(October 24, 2017) Fewer than 200 retired pilots are likely to return to active duty for up to three years under a White House-approved plan to address the pilot shortage. After saying that perhaps 1,000 would take advantage of the executive order signed Friday, the Air Force Monday drastically lowered that number.
Still, however, the service has no plans to force retired pilots back into uniform despite having the authority to do so, according to Air Force Times.
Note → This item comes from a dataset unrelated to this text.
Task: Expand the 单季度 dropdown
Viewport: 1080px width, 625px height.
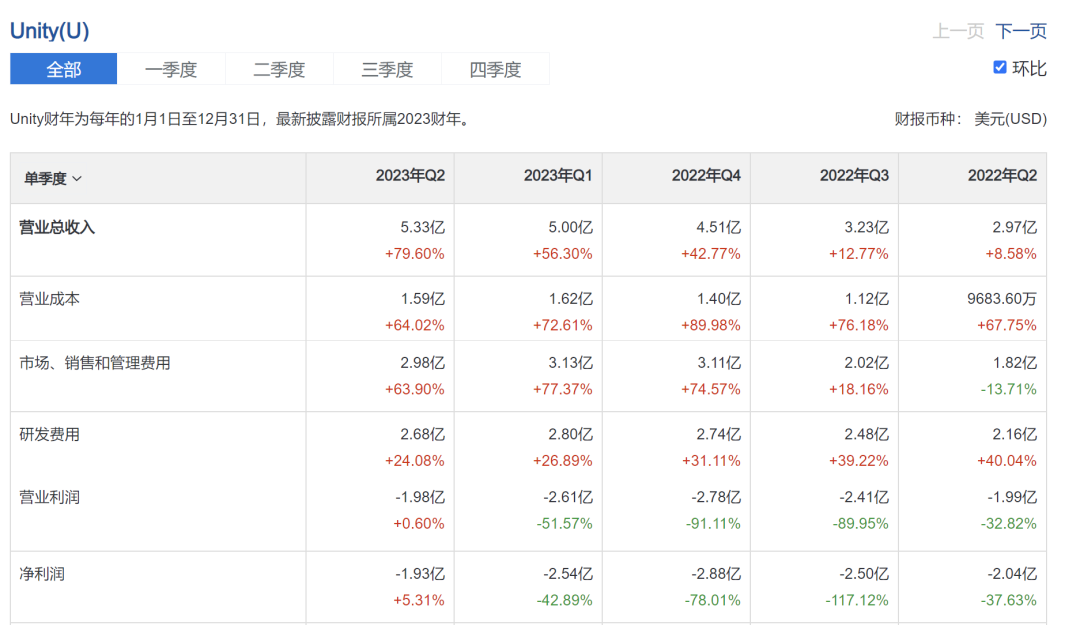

“We are an all-volunteer force. That is our focus,” said Brig Gen. Mike G. Koscheski, the head of a task force addressing the pilot shortage. “Even with these [involuntary] authorities that came with the package deal, if you will, the focus on this program was to get access to more retirees in a volunteer program. . . . We are not going to force any retirees to come back on active duty.
Most of the pilots who do return will fill staff positions to free up pilots now in them.
The Air Force is lacking about 1,500 pilots across the three components, including about 1,200 fighter pilots. Koscheski said he fears the shortage of fighter pilots may be “a canary in a coal mine,” indicating that greater shortages may eventually reach other areas, such as mobility pilots.
Retired pilots also may become instructors. However, they will likely need additional training before achieving flying status, Koscheski said.
The Air Force trains about 1,200 pilots each year with plans to grow that figure to 1,400. But to maintain the adequate number of pilots, the service must produce 1,600 pilots each year.
“Our long-term fix to the pilot crisis is to grow our way out of it,” the general said. To do that, he said, the service needs “stable and predictable budgets” to allow it to plan years ahead.